Sean Tunis, M.D., is the founder and director of the Center for Medical Technology Policy, an independent nonprofit entity focused on improving the value of clinical research for decision making by engaging a range of experts and stakeholders in study design and implementation. He advises numerous domestic and international health care agencies and organizations on issues of comparative effectiveness, evidence-based medicine, clinical research, and technology policy. Through September 2005, Dr. Tunis was the director of the Office of Clinical Standards and Quality and chief medical officer at the Centers for Medicare and Medicaid Services (CMS). In this role, he had lead responsibility for clinical policy and quality for the Medicare and Medicaid programs, which provide health coverage to over 100 million U.S. citizens. Dr. Tunis supervised the development of national coverage policies, quality standards for Medicare and Medicaid providers, quality measurement and public reporting initiatives, and the Quality Improvement Organization program.

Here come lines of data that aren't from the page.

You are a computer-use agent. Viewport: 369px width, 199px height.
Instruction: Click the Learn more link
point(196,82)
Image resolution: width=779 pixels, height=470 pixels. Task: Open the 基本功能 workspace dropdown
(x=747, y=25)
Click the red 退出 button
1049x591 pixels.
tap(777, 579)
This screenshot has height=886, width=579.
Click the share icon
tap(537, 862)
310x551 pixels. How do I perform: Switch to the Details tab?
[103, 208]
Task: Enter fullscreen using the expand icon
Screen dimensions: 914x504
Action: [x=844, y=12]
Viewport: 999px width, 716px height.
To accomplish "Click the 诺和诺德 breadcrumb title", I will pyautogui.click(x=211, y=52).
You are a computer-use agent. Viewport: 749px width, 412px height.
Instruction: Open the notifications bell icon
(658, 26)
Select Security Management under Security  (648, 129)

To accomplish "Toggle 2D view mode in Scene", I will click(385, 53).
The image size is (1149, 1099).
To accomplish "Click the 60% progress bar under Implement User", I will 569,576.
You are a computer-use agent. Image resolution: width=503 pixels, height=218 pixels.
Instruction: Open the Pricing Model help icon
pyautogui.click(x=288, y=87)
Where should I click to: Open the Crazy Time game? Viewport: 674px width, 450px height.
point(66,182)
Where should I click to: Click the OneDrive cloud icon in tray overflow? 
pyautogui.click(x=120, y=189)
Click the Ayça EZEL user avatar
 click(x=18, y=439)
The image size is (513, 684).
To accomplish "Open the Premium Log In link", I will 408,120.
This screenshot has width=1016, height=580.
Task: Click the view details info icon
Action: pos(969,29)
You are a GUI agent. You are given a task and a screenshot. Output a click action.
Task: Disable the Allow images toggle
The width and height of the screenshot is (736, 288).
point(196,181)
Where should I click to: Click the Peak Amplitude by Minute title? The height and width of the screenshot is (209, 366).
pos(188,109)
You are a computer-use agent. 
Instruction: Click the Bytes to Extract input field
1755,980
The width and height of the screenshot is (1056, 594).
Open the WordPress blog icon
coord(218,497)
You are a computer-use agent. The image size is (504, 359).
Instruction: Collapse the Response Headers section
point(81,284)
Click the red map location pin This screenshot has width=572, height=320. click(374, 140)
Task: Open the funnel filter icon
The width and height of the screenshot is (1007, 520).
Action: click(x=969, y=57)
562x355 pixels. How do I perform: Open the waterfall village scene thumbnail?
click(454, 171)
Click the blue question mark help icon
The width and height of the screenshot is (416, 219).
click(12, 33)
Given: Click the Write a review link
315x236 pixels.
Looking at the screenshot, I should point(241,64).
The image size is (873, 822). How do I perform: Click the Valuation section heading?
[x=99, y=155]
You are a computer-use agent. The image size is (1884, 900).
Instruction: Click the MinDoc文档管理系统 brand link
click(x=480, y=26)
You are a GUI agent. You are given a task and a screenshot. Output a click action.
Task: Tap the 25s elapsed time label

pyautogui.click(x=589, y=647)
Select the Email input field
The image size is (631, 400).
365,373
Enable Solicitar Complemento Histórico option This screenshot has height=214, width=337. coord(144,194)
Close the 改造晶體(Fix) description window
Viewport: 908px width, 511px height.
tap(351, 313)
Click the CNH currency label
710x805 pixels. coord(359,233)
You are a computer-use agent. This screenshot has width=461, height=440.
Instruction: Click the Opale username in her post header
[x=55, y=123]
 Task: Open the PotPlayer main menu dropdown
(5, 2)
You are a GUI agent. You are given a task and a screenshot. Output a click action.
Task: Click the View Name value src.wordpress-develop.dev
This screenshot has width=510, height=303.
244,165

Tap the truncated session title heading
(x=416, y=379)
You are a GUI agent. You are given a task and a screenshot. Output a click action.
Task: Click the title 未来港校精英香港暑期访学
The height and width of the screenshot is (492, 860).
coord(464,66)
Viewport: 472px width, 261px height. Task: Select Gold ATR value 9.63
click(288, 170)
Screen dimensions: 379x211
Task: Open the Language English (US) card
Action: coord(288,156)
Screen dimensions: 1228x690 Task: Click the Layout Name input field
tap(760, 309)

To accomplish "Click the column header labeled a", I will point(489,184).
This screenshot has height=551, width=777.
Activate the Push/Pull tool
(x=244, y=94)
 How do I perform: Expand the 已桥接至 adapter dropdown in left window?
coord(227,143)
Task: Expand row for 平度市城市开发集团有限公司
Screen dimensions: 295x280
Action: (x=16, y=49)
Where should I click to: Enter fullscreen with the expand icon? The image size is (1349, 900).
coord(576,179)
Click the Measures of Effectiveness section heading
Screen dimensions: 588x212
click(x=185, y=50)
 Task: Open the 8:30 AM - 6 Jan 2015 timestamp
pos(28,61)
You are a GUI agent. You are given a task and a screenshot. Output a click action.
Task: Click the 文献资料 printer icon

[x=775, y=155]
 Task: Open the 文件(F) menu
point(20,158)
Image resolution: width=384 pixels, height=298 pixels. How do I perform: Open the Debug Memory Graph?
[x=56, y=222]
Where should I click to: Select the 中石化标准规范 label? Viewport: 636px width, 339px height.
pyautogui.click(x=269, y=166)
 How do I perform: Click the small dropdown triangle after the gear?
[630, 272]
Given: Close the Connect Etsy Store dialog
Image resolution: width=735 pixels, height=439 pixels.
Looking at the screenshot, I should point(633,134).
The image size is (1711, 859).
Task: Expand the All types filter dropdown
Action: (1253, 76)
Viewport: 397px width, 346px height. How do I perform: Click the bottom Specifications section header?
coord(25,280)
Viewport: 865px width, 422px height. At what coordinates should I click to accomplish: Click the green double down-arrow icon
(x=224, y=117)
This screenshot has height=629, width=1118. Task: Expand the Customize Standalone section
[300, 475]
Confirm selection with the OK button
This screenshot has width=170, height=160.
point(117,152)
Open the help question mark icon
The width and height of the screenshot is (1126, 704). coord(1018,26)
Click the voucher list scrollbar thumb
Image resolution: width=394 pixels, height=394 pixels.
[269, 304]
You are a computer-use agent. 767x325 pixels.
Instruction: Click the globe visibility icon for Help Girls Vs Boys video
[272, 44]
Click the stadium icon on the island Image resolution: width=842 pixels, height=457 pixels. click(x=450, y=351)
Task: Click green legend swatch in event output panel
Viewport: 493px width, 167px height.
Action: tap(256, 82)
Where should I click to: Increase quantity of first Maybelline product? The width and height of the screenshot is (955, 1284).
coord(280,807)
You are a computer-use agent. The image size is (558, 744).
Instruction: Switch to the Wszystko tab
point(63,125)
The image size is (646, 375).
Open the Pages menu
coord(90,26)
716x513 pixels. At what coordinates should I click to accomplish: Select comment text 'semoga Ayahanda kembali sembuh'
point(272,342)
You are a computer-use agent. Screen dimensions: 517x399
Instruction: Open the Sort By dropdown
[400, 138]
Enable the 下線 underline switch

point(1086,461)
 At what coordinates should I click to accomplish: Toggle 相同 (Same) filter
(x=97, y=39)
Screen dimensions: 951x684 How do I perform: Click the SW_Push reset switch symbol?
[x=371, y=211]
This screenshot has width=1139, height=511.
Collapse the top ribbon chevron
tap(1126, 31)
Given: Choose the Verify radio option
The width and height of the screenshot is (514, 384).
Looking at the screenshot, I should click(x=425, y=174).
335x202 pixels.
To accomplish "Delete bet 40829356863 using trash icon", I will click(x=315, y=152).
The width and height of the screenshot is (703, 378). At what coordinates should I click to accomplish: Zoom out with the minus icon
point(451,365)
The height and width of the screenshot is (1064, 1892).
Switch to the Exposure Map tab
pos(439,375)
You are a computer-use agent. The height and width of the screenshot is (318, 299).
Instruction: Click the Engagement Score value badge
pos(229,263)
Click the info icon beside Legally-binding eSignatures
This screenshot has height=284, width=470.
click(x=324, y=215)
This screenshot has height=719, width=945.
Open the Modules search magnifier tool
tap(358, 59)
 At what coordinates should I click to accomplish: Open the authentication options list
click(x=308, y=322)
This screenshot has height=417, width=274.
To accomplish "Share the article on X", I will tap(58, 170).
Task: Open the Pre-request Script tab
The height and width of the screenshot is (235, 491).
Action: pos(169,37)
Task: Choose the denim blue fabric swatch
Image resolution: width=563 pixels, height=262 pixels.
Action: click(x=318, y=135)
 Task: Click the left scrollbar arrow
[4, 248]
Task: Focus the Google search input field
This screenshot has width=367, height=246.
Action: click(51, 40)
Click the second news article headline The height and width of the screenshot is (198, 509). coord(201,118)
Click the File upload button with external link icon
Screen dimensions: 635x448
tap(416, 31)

As chief medical officer, Dr. Tunis served as the senior adviser to the CMS administrator on clinical and scientific policy. He also cochaired the CMS Council on Technology and Innovation. Dr. Tunis joined CMS in 2000 as the director of the Coverage and Analysis Group. Before joining CMS, Dr. Tunis was a senior research scientist with the Technology Assessment Group, where he focused on the design and implementation of prospective comparative effectiveness trials and clinical registries. Dr. Tunis also served as the director of the health program at the Congressional Office of Technology Assessment and as a health policy adviser to the U.S. Senate Committee on Labor and Human Resources, where he participated in policy development regarding pharmaceutical and device regulation.